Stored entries
BEGIN
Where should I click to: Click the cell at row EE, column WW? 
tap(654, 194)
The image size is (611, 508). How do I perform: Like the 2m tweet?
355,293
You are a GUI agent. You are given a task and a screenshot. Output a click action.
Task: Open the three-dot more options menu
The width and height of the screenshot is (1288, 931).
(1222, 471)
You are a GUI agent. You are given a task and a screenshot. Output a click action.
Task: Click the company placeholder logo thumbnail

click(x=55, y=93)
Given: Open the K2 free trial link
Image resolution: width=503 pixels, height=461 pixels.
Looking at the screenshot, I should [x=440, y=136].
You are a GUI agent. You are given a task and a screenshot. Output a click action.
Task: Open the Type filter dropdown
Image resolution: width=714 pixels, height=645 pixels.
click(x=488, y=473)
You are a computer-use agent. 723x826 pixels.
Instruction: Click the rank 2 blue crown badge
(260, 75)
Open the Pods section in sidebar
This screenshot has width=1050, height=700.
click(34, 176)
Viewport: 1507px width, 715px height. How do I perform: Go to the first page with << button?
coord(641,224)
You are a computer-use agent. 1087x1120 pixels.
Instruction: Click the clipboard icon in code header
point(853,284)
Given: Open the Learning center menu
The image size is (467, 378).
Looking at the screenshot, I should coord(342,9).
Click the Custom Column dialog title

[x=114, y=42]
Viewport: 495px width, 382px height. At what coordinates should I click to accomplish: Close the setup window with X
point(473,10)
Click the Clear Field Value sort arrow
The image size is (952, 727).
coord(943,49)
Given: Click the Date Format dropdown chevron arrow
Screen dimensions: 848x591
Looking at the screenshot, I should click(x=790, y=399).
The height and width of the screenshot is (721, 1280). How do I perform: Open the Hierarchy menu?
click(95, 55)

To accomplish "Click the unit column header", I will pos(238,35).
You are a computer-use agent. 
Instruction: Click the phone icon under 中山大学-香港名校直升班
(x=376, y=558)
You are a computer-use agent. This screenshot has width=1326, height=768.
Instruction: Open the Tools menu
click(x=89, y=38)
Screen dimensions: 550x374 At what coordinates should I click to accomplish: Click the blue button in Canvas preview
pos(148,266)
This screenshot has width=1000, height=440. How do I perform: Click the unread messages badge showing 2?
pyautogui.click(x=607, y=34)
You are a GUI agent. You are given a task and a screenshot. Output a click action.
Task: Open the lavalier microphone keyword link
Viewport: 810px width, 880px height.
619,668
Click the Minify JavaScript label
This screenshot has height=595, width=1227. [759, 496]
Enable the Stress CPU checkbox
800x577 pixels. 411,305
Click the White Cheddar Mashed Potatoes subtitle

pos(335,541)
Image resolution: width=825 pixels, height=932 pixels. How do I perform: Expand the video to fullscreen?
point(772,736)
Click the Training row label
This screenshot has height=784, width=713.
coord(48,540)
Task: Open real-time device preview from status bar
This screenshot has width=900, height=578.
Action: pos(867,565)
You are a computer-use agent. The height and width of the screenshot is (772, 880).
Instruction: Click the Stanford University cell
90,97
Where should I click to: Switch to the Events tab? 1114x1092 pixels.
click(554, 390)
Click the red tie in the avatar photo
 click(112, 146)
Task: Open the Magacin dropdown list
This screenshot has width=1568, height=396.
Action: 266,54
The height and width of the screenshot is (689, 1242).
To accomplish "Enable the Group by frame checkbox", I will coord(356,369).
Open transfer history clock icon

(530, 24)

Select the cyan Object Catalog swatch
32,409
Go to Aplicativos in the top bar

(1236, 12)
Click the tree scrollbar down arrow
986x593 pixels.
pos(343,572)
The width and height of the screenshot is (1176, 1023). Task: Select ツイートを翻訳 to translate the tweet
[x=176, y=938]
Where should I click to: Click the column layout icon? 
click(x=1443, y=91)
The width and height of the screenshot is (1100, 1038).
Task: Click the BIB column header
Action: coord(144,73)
END
--- What is required ---
Go through the records above and return every line that holds the string "computer".

--- Answer section ---
You are a computer-use agent. 723x826 pixels.
You are a computer-use agent. 1087x1120 pixels.
You are a computer-use agent. 
You are a computer-use agent. This screenshot has width=1326, height=768.
You are a computer-use agent. The height and width of the screenshot is (772, 880).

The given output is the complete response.